Based on the findings, one common misconception about binge drinking was: “Binge drinking is when I start vomiting after x number of drinks”

In-depth interviews revealed that interview participants saw binging not in terms of alcohol ingested, but whether the individual was able to control the negative consequences of drinking. Thus, vomiting as a result of over-drinking was commonly conceptualised as binge drinking.

Health experts define binge drinking as consuming five or more glasses of alcohol at a single session. The nature and severity of the problems it causes depends on how frequently it occurs, and over how long a period it is maintained.

Other Findings

1. Meanings Associated with Binge Drinking

Compared to non-bingers, binge drinkers gave higher endorsement to binging being cool, exciting, sexy, macho and glamorous.

2. Attitudes towards Alcohol Consumption

Agreement was generally low for statements such as “When someone is out on a drinking binge, people think he/she is cool”, “People admire those who can drink lots of alcohol” and “I drink more alcohol when there are people of the opposite sex around me”. However, binge drinkers consistently showed stronger endorsement to these statements compared to non-bingers.

3. Negative Effects of Binge Drinking

Bingers experienced more negative effects due to their drinking compared to nonbingers. They were likely to report more occurrences where they did something they later regretted, were hurt, injured or performed poorly at work or school as a result of their drinking.

4. Gender Differences in Binge Drinking

Males tended to drink more alcohol when females were around, but not the reverse. Female bingers were more likely to state that they refused drinks when they felt they were losing control of themselves. They did this more than male bingers.

5. Health Promotion Avenues

Although 56% of survey respondents showed moderate to strong agreement that binge drinking is dangerous to health, only 25% of the survey respondents showed moderate to strong agreement that there was enough information on the dangers of binge-drinking.

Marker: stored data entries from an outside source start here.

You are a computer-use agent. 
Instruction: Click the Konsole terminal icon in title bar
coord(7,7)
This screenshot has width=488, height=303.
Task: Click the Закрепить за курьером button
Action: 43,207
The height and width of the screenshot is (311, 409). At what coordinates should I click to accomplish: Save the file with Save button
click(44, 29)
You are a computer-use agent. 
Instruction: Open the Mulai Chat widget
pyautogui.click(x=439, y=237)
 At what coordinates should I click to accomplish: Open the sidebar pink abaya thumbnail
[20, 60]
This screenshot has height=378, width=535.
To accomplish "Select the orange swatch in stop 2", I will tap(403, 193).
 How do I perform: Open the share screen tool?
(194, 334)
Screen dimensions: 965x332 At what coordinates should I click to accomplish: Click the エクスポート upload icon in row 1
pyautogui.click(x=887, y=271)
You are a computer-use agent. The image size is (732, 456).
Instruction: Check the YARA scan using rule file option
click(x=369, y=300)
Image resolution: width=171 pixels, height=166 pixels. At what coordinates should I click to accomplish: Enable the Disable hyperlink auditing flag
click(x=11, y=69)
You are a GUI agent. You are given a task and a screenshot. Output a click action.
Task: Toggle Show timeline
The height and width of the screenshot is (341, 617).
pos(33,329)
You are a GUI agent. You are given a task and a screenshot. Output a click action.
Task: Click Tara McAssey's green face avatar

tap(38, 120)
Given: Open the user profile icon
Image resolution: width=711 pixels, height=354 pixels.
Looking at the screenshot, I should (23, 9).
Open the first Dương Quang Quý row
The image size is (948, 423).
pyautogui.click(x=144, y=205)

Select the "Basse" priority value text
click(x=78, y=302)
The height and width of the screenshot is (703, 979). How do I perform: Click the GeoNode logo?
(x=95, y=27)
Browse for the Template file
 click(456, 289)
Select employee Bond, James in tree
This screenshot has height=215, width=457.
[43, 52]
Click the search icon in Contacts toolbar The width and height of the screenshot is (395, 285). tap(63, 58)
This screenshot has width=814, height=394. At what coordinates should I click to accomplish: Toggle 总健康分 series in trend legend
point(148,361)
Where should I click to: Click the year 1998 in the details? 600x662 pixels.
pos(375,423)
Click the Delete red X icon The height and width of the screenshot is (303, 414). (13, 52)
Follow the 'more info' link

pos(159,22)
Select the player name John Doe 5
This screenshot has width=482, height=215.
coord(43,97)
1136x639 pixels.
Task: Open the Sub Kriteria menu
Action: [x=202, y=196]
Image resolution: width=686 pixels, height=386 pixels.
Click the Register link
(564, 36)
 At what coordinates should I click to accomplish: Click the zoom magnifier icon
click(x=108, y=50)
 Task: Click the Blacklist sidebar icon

6. Choice of Media Engagement

Both bingers and non-bingers surveyed were more receptive to health information provided by their peers, experts and family doctors. Only 13 of the survey respondents were likely to pay attention to health information messages given by celebrities. Both bingers and non-bingers gave high endorsement for health promotion information disseminated through formal media channels especially documentaries, newspapers and websites.